RR: Today, still 50 years after these programs began, the racial composition of Oak Park almost precisely mirrors that of the Chicago metropolitan area.

Q. How could the rest of the Chicago area lead the way to desegregation in America?

RR: We don’t think that without a new, biracial activist movement that it is possible to accomplish any of the things that we talk about. We’re not focused on what the city of Chicago can do through the City Council; we’re focused on what local communities can do … to press for this kind of change, to organize in the way that the Civil Rights Movement organized with direct action in the 1960s to accomplish racial justice. We’re not addressing this book to policymakers; we’re addressing this book to citizens, residents of local communities, the 20 million people who participated in Black Lives Matter demonstrations in 2020 and then didn’t know what to do about it. Our book is trying to show them what they can do about it if they organize with their neighbors in communities to take both the political and direct action that’s necessary to force policymakers to make these changes and to create the local political environment where it’s possible for them to do so.

Q. In the book, you discuss how Black homeowners receive higher assessments of their properties compared to white homeowners, which lead to higher property taxes. You also mention that Black homeowners receive lower appraisals of their homes compared to white homeowners, which lead to diminished returns on home sales. When you spoke with Cook County Assessor Fritz Kaegi, you wrote that he didn’t give you any solutions for how to right these wrongs for Black homeowners. Can you tell me about your recommendations?

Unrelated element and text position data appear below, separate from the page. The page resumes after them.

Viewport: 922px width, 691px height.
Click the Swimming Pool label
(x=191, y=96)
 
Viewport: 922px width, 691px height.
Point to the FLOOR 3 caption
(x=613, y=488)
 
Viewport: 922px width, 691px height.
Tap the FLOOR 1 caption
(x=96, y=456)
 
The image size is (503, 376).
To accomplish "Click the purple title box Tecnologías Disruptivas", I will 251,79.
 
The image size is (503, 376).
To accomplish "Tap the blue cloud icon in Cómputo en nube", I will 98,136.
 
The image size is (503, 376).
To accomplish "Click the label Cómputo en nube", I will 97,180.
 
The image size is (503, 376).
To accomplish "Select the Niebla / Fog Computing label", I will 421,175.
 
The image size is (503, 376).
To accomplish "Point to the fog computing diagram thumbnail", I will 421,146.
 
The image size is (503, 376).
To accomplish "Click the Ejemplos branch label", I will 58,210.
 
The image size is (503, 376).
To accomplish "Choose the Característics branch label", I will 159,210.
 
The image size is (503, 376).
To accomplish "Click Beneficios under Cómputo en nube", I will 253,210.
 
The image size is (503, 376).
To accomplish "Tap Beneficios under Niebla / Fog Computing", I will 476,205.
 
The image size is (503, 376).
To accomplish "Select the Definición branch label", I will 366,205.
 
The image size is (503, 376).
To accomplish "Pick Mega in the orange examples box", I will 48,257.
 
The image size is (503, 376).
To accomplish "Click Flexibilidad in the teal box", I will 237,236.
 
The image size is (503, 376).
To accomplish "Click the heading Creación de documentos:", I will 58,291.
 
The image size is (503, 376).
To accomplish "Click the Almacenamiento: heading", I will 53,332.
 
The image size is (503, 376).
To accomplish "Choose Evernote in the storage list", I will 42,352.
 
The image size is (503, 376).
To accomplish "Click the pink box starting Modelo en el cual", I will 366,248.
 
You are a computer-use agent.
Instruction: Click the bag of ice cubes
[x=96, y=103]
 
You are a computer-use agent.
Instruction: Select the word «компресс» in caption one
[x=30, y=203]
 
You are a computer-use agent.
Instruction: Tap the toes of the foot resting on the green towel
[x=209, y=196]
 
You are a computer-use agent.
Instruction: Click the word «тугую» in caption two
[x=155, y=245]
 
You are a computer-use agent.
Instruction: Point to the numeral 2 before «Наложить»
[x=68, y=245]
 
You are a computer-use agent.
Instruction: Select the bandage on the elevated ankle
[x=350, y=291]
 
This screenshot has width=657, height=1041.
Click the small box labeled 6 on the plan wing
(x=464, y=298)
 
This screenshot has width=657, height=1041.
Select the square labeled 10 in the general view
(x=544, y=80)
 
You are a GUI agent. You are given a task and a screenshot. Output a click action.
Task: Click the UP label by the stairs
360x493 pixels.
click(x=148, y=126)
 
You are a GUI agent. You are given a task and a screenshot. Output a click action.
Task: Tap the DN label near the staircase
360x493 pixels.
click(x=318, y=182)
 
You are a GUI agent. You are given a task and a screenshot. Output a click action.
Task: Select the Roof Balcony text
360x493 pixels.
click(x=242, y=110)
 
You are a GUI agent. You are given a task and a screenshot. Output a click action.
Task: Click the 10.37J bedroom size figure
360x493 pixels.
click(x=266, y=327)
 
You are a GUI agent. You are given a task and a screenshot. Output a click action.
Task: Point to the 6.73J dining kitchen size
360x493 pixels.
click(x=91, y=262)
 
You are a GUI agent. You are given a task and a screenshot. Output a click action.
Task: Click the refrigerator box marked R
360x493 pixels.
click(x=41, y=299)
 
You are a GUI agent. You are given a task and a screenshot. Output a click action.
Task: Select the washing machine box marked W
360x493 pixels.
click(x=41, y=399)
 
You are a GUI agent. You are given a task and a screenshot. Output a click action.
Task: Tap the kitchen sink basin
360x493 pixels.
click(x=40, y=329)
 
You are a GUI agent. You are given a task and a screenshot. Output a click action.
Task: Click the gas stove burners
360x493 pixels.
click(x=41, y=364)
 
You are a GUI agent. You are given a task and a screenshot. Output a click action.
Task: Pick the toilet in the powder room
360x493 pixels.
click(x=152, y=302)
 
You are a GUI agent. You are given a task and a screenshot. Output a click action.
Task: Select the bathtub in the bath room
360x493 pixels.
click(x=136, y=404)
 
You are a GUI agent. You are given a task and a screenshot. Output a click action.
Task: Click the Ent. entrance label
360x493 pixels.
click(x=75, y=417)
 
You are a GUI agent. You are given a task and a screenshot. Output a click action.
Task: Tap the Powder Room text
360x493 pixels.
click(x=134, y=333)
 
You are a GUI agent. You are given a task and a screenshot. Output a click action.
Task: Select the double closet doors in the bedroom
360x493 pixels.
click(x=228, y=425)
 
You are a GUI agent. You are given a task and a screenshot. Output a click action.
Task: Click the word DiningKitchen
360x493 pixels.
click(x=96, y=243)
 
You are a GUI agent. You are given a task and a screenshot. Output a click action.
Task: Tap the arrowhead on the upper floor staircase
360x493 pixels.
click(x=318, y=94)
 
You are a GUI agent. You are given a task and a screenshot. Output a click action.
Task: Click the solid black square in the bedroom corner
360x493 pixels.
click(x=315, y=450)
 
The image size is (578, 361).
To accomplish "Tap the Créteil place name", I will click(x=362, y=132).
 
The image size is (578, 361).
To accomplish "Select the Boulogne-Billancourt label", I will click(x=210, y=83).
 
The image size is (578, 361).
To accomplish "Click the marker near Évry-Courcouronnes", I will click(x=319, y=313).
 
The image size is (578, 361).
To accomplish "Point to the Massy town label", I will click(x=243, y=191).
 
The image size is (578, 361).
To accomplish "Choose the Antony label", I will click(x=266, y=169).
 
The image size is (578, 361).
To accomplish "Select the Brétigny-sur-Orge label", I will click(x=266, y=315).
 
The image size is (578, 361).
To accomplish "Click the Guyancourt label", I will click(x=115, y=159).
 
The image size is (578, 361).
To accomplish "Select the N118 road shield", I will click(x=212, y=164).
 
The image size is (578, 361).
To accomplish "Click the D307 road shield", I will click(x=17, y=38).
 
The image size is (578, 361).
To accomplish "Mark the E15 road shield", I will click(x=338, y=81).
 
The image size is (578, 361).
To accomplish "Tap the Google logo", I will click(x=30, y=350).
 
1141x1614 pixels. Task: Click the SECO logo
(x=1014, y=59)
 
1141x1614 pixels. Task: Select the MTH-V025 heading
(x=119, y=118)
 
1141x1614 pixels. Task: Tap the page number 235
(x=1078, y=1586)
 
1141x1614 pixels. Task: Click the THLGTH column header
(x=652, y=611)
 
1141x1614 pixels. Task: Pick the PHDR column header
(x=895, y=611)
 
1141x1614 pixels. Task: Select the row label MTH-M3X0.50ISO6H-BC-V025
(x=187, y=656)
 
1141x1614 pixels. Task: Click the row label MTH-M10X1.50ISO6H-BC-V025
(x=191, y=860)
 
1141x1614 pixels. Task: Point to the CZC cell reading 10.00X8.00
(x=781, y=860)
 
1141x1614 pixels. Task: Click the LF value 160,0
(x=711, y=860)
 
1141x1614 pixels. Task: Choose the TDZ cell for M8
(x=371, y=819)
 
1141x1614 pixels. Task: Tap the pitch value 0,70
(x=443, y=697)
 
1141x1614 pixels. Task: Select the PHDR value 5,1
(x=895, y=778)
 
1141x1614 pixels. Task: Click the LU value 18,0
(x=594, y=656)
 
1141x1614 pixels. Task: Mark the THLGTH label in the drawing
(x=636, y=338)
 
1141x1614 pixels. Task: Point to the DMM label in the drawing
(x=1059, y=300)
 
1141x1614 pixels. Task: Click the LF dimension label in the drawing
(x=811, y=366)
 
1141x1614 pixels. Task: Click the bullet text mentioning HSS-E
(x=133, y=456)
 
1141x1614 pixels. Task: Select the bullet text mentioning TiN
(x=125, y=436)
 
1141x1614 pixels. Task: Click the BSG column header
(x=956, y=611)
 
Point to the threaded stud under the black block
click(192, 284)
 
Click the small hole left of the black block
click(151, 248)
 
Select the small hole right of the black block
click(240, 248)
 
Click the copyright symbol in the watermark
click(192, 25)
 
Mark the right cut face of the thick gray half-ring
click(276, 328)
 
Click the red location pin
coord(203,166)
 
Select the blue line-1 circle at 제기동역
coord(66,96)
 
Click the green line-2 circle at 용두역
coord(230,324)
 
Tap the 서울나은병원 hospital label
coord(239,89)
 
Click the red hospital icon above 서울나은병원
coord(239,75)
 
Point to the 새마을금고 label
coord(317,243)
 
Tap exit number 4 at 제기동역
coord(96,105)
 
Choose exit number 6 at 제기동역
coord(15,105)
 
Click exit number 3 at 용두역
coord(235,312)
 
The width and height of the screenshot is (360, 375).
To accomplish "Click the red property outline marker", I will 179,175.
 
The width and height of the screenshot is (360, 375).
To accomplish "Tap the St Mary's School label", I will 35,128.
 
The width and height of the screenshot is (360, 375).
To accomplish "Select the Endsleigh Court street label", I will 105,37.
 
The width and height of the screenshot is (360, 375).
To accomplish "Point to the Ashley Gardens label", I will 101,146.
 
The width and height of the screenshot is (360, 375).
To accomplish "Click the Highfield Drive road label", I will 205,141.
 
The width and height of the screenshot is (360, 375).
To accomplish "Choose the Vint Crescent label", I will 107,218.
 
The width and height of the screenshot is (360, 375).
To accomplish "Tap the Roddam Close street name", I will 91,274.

RR: This is typical of most institutions. They’re all in favor of trying to do things better in the future, but fail to recognize their obligation to remedy the past. Assessor Kaegi acknowledges that the property tax system is discriminatory. … The African American homeowners who have been overtaxed as a result of this are due refunds ... from school districts, fire departments, libraries, all of the agencies that have collected excess taxes from homeowners in Black neighborhoods. … The only way they will call for those refunds is with a popular, biracial movement that becomes aware of this overly excessively discriminatory system.

Q. If there’s one thing that you want readers to take away from the book, what would that be?

RR: If you take your responsibilities as Americans seriously, you have to understand that there’s an obligation under our constitution to remedy violations of that constitution. … We hope that this book will, at a minimum, take away the excuse that we don’t know what to do.

LR: There’s a lot we can do locally in our own communities that will make a real difference in people’s lives and then in the makeup of our own neighborhoods … that will actually benefit everybody. … We just have to get started somewhere.